━━━ Stored data

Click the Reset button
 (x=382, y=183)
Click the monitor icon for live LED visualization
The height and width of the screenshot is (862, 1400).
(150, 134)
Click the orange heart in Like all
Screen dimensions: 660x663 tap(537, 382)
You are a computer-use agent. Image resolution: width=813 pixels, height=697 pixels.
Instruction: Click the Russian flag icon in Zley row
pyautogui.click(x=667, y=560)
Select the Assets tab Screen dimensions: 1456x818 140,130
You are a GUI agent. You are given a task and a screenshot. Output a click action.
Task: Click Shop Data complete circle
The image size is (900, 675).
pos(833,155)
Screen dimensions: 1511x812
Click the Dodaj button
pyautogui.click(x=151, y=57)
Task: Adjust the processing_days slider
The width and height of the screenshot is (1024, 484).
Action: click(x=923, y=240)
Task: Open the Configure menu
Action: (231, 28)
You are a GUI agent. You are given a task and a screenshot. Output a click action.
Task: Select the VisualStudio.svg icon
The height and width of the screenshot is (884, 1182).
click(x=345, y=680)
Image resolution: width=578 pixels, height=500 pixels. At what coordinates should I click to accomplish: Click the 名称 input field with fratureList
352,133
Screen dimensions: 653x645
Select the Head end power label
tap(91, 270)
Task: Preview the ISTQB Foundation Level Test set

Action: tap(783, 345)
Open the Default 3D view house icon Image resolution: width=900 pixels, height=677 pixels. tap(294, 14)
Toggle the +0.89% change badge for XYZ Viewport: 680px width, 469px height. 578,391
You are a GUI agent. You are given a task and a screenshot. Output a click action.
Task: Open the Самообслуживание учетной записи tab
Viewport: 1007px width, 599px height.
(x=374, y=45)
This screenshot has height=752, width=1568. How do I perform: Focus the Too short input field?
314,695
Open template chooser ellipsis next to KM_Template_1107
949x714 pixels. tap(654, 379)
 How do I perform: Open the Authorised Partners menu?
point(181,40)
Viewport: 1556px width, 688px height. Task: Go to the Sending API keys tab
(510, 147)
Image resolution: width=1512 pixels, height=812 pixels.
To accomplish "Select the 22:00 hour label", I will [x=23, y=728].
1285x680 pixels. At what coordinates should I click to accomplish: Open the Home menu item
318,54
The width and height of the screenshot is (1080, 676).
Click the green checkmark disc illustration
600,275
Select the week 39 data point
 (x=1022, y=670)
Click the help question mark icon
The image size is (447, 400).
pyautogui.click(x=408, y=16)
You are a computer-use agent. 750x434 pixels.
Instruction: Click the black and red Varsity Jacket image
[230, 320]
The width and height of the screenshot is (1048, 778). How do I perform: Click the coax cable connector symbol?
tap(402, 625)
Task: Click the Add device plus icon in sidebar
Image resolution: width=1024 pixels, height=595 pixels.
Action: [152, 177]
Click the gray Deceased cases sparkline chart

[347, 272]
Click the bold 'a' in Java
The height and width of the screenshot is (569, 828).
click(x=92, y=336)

━━━━━━

What to produce: Report each line of the items above that contains the string "button", copying every such line in full.

Solution below:
Click the Reset button
Click the Dodaj button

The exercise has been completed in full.